PROBLEM DETAILS: Please report how many lines in the records below contain the word "computer", and give nothing else.

DATA RECORDS:
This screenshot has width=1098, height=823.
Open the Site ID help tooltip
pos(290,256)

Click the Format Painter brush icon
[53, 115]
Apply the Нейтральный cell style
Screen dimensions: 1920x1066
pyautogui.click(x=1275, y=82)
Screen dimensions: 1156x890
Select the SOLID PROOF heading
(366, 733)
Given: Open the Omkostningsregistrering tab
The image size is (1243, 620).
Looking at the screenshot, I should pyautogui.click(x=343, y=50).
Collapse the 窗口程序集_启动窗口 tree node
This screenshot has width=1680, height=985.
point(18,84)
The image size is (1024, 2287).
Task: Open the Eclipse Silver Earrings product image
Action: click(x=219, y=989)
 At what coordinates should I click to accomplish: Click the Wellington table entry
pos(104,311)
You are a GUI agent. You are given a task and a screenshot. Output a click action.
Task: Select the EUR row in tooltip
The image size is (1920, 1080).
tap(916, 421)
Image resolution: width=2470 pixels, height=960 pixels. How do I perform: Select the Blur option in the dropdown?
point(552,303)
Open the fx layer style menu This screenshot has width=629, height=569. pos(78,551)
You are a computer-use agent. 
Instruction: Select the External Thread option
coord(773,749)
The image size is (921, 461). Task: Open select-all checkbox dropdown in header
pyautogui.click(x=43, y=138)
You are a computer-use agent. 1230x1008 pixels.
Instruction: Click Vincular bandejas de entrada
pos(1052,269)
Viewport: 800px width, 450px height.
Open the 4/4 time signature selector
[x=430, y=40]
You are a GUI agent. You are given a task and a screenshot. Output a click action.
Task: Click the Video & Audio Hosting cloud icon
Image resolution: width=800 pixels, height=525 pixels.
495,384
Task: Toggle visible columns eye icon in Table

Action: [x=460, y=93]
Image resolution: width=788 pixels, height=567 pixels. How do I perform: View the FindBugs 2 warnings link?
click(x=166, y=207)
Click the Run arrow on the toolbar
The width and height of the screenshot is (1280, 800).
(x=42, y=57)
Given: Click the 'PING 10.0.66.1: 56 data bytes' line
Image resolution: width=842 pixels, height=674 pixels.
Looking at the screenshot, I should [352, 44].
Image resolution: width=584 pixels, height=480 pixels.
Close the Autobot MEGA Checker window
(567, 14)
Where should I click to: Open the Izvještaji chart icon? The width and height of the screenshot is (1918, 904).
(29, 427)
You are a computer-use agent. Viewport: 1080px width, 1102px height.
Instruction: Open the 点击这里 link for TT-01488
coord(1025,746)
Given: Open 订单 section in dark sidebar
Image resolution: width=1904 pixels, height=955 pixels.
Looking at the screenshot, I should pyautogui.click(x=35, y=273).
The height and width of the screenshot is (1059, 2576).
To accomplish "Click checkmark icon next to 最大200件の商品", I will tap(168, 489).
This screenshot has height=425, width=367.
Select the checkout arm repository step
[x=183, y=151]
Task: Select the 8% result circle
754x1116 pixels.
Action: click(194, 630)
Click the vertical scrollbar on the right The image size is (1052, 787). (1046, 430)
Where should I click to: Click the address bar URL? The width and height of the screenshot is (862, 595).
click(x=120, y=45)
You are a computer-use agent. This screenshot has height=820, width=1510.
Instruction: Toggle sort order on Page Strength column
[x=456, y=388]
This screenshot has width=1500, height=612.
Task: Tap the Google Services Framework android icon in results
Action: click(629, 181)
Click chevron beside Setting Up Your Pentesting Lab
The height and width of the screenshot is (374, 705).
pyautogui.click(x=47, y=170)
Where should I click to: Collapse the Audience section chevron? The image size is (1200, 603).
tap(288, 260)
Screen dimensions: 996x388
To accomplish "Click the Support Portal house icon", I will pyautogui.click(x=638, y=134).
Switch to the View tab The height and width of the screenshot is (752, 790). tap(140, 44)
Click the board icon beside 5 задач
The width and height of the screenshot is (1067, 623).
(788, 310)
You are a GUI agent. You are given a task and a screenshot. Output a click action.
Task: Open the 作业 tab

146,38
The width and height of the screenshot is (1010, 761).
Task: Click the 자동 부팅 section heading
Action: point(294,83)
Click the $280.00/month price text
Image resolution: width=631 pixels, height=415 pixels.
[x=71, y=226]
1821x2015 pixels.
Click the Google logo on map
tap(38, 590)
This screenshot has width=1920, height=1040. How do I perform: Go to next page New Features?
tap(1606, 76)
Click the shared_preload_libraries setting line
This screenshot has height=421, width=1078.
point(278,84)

RESPONSE: 4